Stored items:
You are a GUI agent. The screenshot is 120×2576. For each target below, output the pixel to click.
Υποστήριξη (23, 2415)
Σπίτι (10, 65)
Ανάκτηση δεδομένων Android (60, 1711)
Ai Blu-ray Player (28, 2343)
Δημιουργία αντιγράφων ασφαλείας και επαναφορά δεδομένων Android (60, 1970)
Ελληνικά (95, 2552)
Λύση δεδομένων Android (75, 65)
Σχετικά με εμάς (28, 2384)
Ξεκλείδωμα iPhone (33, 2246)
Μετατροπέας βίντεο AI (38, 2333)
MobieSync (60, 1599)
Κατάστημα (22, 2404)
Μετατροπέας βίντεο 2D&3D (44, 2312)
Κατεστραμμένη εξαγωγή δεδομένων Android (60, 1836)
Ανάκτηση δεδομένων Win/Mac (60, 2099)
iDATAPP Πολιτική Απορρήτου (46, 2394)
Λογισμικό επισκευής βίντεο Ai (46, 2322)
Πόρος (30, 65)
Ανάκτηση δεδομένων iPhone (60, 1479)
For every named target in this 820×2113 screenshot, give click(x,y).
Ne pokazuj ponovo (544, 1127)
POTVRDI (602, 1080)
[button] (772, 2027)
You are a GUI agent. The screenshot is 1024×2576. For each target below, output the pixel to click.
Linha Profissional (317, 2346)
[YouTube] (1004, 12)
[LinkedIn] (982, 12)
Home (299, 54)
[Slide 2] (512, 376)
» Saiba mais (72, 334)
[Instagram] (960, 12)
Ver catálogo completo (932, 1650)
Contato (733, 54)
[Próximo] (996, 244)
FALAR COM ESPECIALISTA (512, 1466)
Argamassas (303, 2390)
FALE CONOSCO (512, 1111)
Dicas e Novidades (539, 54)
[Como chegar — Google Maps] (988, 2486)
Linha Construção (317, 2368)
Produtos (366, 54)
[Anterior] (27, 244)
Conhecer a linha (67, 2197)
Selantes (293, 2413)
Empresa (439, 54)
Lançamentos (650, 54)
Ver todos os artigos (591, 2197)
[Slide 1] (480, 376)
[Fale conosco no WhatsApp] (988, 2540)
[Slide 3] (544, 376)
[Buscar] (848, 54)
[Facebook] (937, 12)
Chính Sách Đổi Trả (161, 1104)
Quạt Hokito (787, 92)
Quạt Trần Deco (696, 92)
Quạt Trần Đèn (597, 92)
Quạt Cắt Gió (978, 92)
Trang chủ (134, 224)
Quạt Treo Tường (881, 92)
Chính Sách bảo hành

> _Aim of the task_:
Would you please repeat exactly the lines above, starting at the line with "mais (72, 334)" and stopping at the line with "[Slide 3] (544, 376)", both included?

> _Written answer_:
» Saiba mais (72, 334)
[Instagram] (960, 12)
Ver catálogo completo (932, 1650)
Contato (733, 54)
[Próximo] (996, 244)
FALAR COM ESPECIALISTA (512, 1466)
Argamassas (303, 2390)
FALE CONOSCO (512, 1111)
Dicas e Novidades (539, 54)
[Como chegar — Google Maps] (988, 2486)
Linha Construção (317, 2368)
Produtos (366, 54)
[Anterior] (27, 244)
Conhecer a linha (67, 2197)
Selantes (293, 2413)
Empresa (439, 54)
Lançamentos (650, 54)
Ver todos os artigos (591, 2197)
[Slide 1] (480, 376)
[Fale conosco no WhatsApp] (988, 2540)
[Slide 3] (544, 376)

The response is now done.